Task item:
Please filter the data below down to the lines holding the string "agent".

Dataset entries
BEGIN

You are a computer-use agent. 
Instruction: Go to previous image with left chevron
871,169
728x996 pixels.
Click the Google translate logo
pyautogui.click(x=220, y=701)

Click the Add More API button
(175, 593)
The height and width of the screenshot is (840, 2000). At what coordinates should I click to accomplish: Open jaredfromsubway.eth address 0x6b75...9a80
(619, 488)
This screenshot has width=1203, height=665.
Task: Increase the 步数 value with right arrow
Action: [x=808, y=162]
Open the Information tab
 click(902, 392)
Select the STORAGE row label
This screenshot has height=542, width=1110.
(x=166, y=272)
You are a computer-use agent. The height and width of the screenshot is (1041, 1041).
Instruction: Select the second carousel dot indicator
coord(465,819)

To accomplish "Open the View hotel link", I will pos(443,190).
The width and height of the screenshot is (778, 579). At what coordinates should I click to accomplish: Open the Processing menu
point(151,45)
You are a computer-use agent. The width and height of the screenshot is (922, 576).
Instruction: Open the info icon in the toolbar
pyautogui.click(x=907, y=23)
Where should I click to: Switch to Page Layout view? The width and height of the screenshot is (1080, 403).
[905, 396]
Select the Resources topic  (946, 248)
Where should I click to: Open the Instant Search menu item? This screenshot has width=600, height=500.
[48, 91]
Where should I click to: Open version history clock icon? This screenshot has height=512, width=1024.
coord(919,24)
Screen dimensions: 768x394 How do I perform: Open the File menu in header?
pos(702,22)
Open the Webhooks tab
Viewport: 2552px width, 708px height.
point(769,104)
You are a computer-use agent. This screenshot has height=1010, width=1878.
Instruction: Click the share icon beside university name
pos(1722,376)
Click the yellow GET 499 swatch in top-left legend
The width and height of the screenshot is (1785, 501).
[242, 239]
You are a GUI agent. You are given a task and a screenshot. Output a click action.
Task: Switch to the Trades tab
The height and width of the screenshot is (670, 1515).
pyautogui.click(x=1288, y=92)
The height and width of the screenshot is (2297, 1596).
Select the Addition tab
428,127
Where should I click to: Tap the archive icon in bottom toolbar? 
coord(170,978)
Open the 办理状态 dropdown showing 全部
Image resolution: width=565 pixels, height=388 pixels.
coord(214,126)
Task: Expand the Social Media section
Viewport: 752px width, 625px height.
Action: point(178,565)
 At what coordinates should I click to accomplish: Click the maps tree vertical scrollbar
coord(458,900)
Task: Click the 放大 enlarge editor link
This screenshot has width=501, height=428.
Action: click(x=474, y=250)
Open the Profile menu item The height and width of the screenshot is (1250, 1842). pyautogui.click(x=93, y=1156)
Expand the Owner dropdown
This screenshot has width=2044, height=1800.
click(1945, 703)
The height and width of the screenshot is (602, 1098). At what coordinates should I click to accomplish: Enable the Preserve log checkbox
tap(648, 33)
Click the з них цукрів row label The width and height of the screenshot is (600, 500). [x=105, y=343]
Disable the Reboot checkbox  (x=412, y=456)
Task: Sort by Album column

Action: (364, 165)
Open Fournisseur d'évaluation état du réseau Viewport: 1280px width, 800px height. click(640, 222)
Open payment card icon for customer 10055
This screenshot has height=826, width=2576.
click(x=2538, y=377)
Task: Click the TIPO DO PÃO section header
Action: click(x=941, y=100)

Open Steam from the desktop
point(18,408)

END

Written answer:
You are a computer-use agent. 
You are a computer-use agent. The height and width of the screenshot is (1041, 1041).
You are a computer-use agent. The width and height of the screenshot is (922, 576).
You are a computer-use agent. This screenshot has height=1010, width=1878.
You are a GUI agent. You are given a task and a screenshot. Output a click action.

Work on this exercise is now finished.